The company told the Delaware District Court that Preshanth Myla, Charter’s former vice president of IT device activation, was violating stock option agreements and a Connecticut trade secrets law by working as Metronet’s chief information officer. T-Mobile is in the process of acquiring Metronet via a joint venture with an investment firm.

Myla left Charter in October 2024 and joined Metronet in December.

“Myla’s move will give Metronet and T-Mobile immediate, unfair competitive advantages as Myla leverages his expertise (i.e., Charter’s trade secrets) in optimizing the interoperability of traditional internet services with cellular services to compete with Charter,” the company wrote in an emergency motion.

Charter is effectively worried T-Mobile will get access to its trade secrets around convergence, the popular industry practice of offering mobile and fixed broadband together in an effort to get customers to stick around longer. Charter is a cable giant with more than 30 million broadband subscribers and operates a mobile service through a deal with Verizon, which the company announced Tuesday just reached 10 million subscribers.

On the company’s earnings call last week, Charter CEO Chris Winfrey said the company sees “much lower churn” among converged customers, with CFO Jessica Fischer adding the company saw better revenue from those customers as well.

T-Mobile’s pending acquisition of Metronet and another regional fiber provider, Lumos, is in part a bid to get in on convergence, as Charter sees it. The partnership with Metronet will “undoubtedly leverage Myla's expertise in optimizing the interoperability of traditional internet services with mobile offerings,” Charter argued.
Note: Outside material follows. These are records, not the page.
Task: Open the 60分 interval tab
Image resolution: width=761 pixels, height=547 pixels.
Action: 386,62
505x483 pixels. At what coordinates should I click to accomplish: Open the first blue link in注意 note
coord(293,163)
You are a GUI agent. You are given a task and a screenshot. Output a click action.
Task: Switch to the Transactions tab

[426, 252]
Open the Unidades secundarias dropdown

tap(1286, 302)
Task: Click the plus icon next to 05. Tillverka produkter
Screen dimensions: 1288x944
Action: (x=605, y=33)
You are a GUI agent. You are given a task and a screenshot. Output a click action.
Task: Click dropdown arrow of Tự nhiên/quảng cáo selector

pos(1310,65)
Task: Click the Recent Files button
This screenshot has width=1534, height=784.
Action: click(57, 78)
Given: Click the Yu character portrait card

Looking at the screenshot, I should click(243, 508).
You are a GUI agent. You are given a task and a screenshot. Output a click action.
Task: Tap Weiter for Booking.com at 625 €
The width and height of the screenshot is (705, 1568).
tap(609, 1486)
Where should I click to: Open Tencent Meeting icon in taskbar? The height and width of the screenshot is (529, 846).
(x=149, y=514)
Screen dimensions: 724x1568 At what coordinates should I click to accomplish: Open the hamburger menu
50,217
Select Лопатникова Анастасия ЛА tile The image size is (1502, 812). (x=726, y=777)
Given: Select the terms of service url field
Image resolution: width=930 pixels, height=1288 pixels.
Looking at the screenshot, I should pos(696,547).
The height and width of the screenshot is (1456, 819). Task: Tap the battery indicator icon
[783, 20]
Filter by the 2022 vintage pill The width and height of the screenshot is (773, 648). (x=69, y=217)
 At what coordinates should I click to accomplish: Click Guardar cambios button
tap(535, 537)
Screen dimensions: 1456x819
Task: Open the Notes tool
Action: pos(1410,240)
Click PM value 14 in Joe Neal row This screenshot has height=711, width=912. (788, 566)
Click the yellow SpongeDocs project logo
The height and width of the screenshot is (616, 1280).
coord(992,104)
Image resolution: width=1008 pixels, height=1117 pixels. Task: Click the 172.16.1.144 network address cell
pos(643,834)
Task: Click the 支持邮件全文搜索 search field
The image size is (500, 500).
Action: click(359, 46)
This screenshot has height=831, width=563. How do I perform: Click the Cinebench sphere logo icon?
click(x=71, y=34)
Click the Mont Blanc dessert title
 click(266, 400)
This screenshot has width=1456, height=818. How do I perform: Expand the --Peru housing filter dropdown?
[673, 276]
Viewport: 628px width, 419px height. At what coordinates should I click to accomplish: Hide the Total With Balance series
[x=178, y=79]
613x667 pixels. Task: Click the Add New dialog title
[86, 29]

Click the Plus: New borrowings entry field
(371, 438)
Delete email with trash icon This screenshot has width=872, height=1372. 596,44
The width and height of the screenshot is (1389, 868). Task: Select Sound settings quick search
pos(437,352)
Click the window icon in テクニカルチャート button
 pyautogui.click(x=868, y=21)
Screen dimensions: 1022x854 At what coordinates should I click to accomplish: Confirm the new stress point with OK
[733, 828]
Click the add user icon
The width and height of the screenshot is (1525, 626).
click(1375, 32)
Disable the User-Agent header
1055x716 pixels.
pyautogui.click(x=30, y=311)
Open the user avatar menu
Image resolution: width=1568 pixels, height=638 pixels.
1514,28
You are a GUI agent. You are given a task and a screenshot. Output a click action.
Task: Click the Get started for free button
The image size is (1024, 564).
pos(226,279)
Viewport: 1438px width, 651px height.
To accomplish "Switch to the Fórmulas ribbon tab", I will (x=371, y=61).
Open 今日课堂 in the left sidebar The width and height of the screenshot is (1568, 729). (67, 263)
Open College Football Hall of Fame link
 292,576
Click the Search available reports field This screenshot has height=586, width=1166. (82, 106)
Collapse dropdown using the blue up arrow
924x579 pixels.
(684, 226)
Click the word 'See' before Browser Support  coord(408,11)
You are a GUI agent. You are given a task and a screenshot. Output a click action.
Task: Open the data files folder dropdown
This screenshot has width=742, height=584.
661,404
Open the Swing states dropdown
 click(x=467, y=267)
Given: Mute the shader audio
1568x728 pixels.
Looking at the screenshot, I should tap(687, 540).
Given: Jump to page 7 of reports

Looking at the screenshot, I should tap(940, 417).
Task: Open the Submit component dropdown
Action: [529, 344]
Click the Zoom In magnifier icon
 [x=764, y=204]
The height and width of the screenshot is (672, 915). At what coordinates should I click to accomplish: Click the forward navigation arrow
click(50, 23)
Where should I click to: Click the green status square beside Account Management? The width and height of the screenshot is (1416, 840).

T-Mobile ended 2024 with more than 6.4 million broadband subscribers, largely offered with excess capacity on its 5G network for now, and more than 122 million mobile customers.

Charter argued Myla was barred by more than 15 stock option agreements from working for a competitor for at least a year. Myla, for his part, sought to have the case dismissed, or at least transferred. He argued that the agreements were so overbroad they violated state law in Colorado, where he lives and worked for Charter, and thus can’t be enforced. 

The company had filed a complaint seeking to keep Myla out of his new job earlier in January, but followed up on Jan. 24 with an emergency motion to immediately block Myla from working for Metronet after he fought the case.

Myla will have to file a response to Charter’s emergency motion by Feb. 7, and Charter will have to respond to Myla’s motion to dismiss by the same day.